日本医療機能評価機構は12月15日に「医療安全情報No.121」を公表した。経鼻栄養チューブを挿入後、気泡音の聴取のみで胃内に入ったと判断したが、実際には気道に誤挿入したまま栄養剤や内服薬を注入し、患者の呼吸状態に影響があった事例が報告された。
報告は、2013年1月1日から16年10月31日に集計された11例。
そのうち事例1では、医師は気管切開している患者に経鼻栄養チューブを挿入後、気泡音を聴取し、チューブが胃内に入ったと判断した。その後、看護師が栄養剤の注入を開始したところ、患者は咳き込み、呼吸苦を訴えた。医師は気管孔から気管支鏡を行い、気管内にチューブが挿入されていることがわかった。

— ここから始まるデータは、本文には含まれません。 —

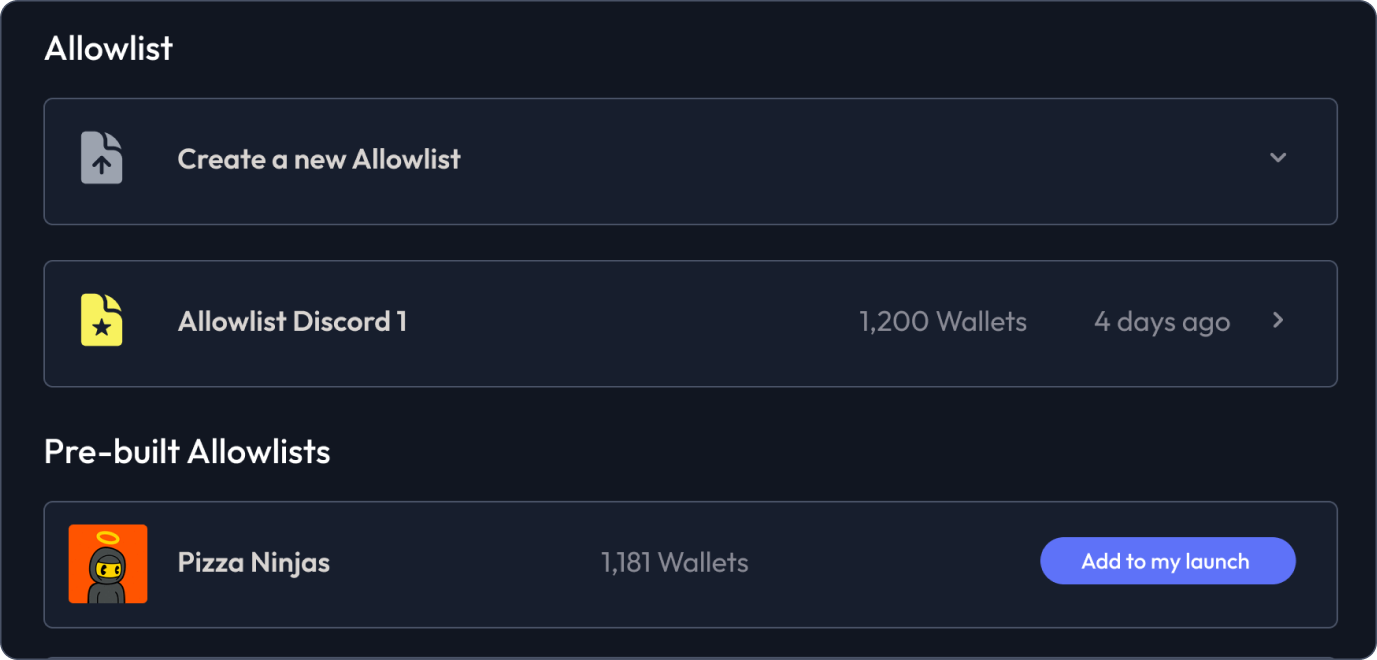This screenshot has width=1377, height=660.
Task: Expand the Create a new Allowlist chevron
Action: point(1277,158)
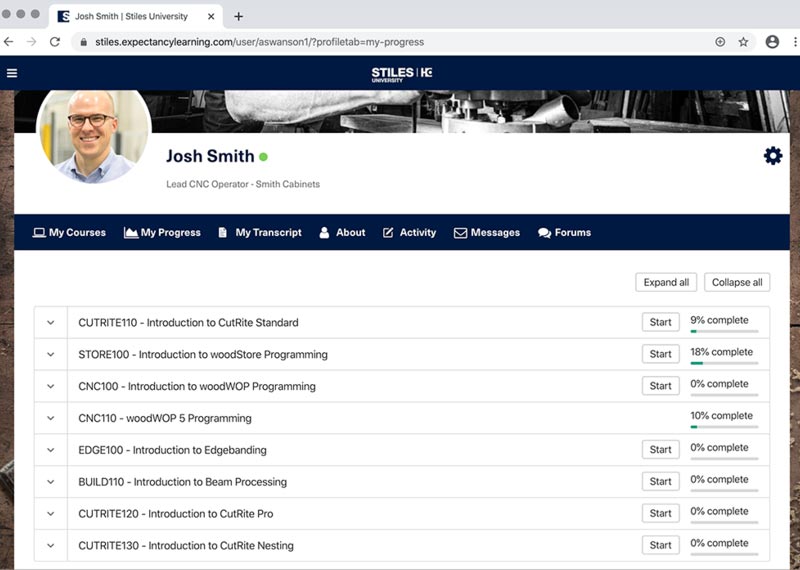Click the browser reload icon
The height and width of the screenshot is (570, 800).
55,42
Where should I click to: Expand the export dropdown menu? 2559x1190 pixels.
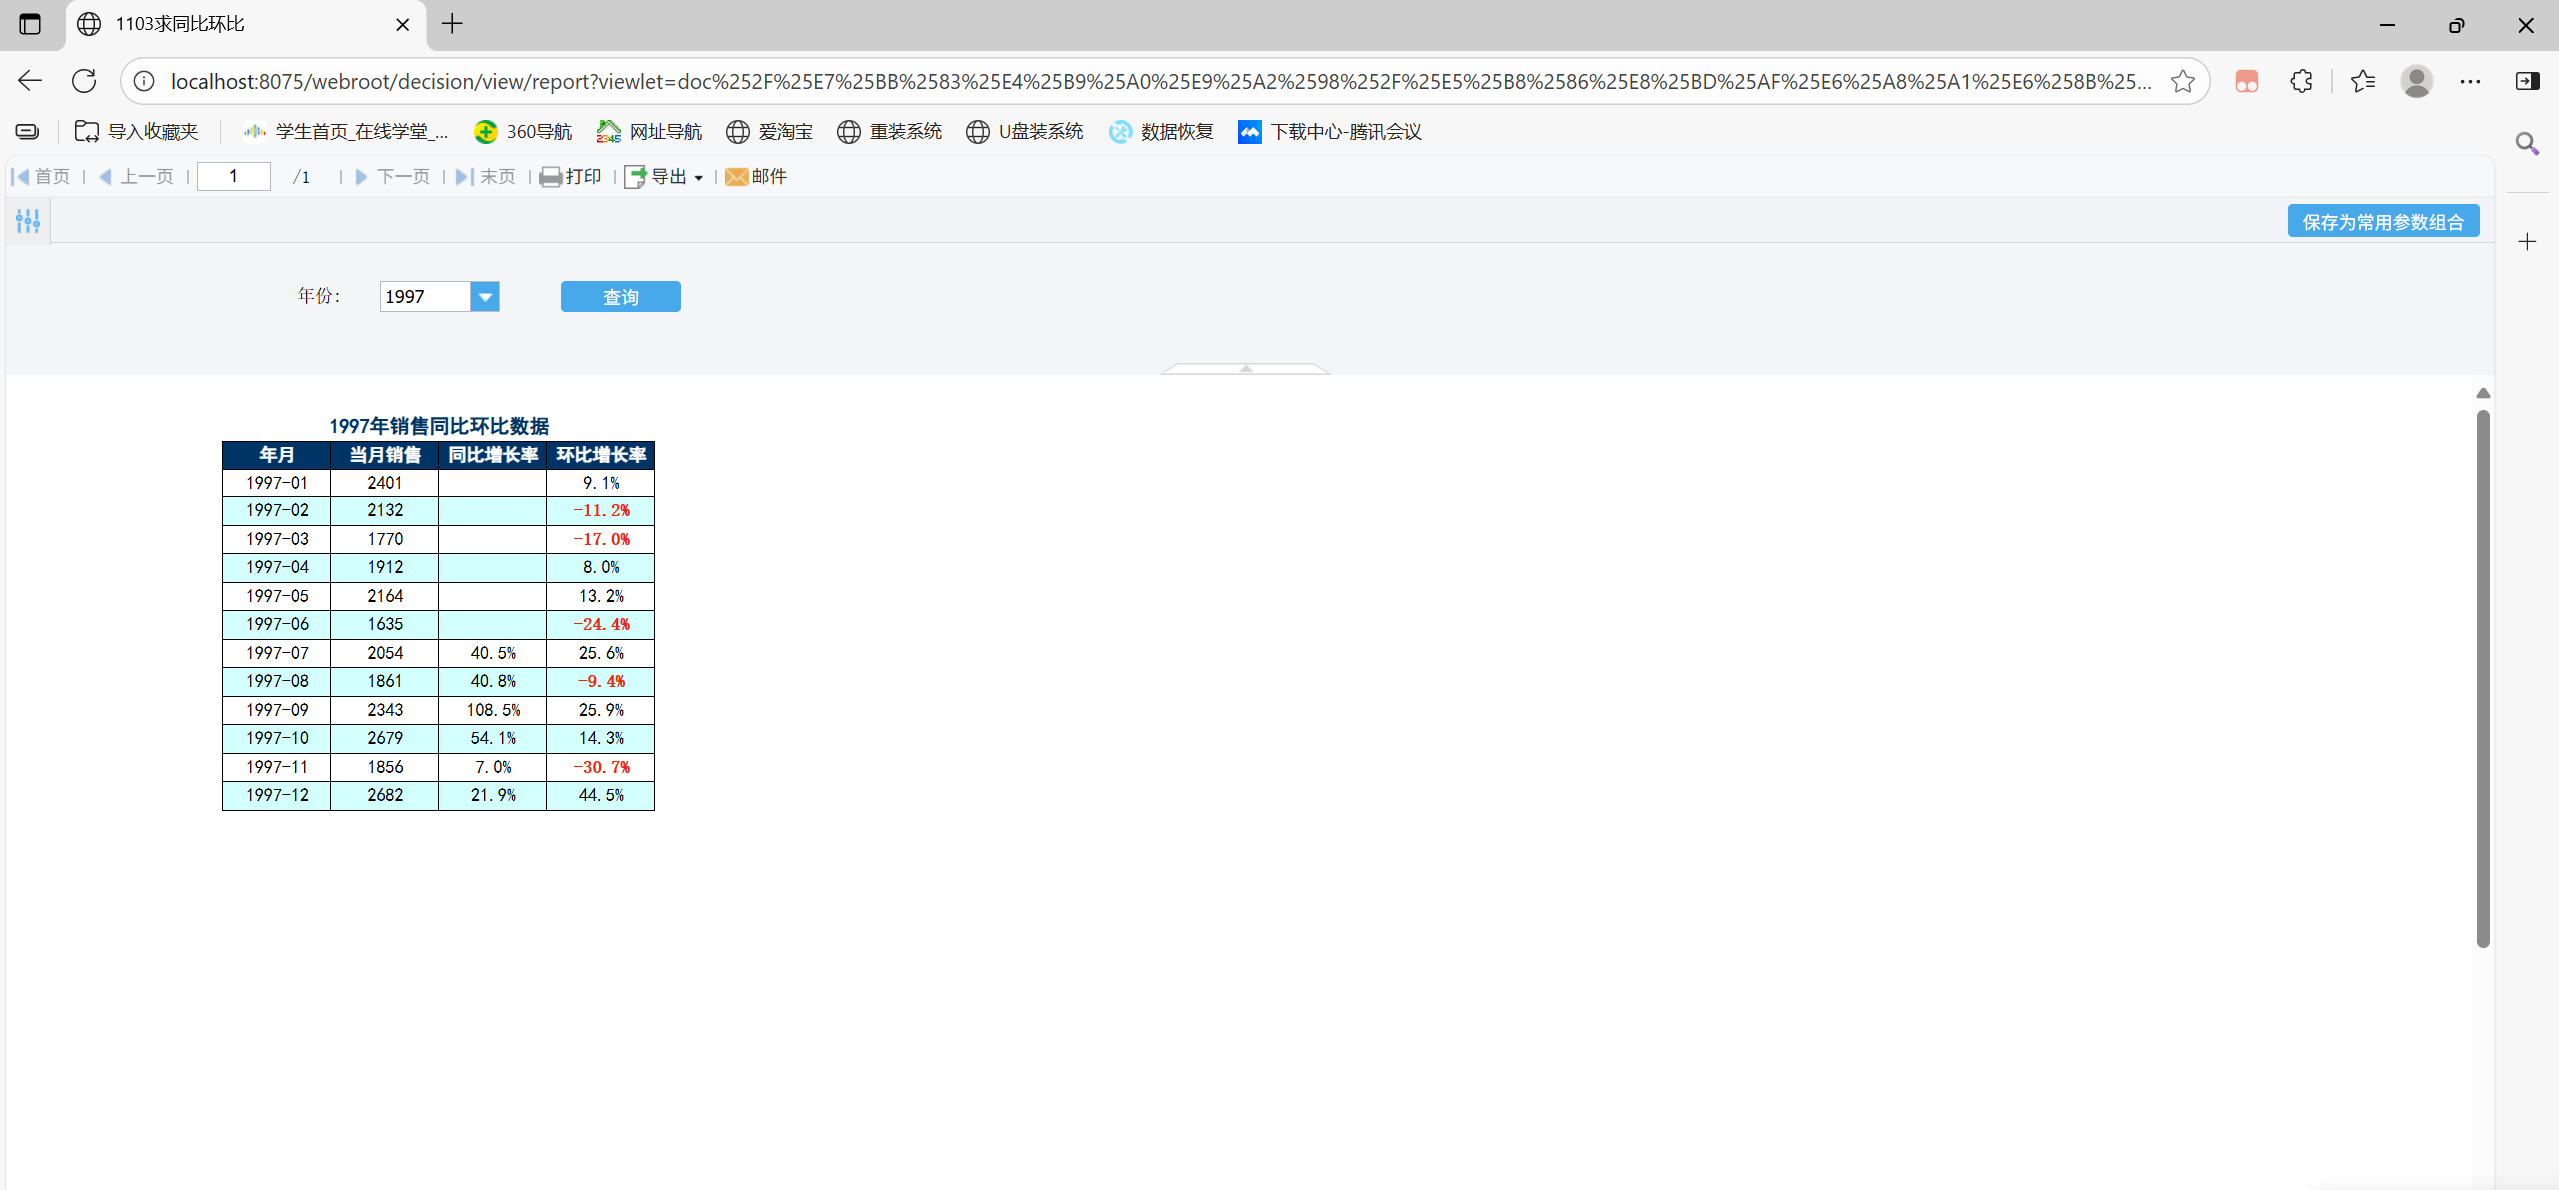(698, 178)
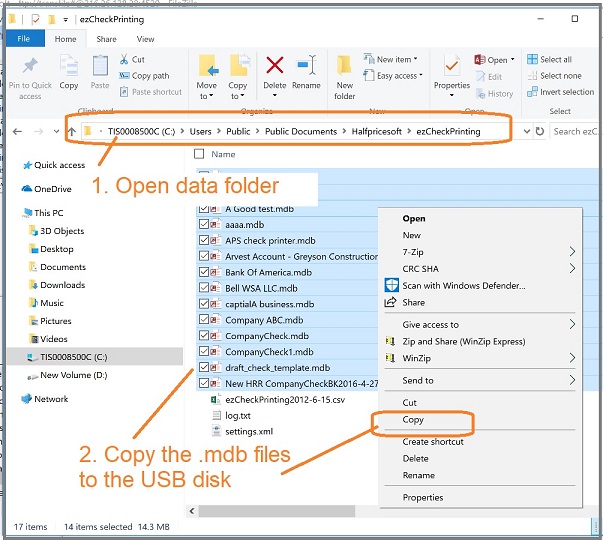Choose Copy in the context menu
Image resolution: width=603 pixels, height=540 pixels.
point(413,420)
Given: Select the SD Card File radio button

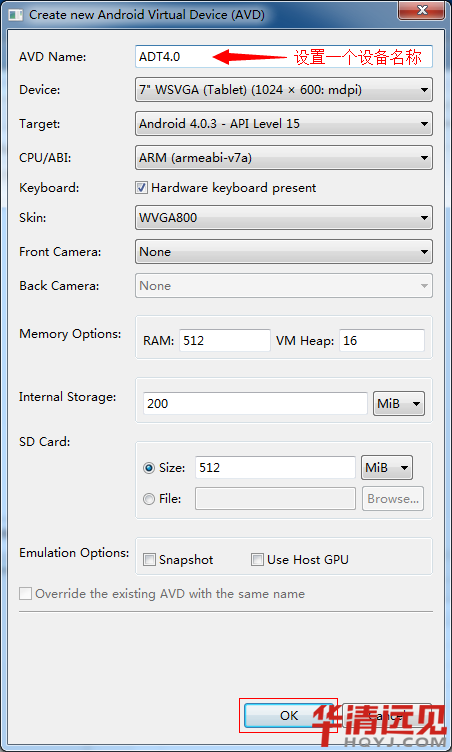Looking at the screenshot, I should pos(149,499).
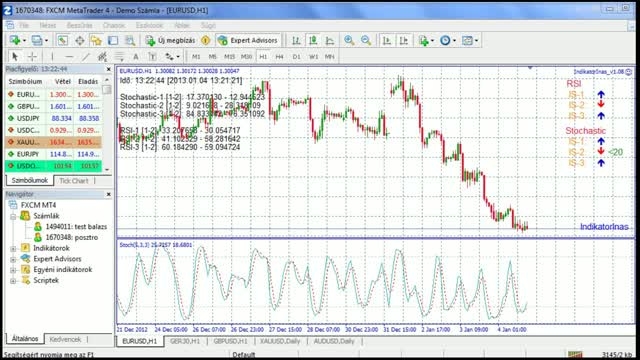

事例2では、看護師は経鼻栄養チューブを挿入後、胃内容物を吸引できなかったが、他の看護師と2名で気泡音を聴取し、チューブが胃内に入ったと判断した。看護師は、内服薬を注入する前に再度、他の看護師と気泡音を聴取した。内服薬を溶かした白湯を注入すると、咳嗽が出現しSpO2が80%前後に低下した。胸部エックス線撮影を行ったところ、右気管支にチューブが挿入されていることがわかった。
同機構は、気泡音の聴取は経鼻栄養チューブの胃内への挿入を確認する信頼できる方法ではないとして、チューブが胃内に挿入されていることを確認する手順を決め、遵守するよう注意喚起している。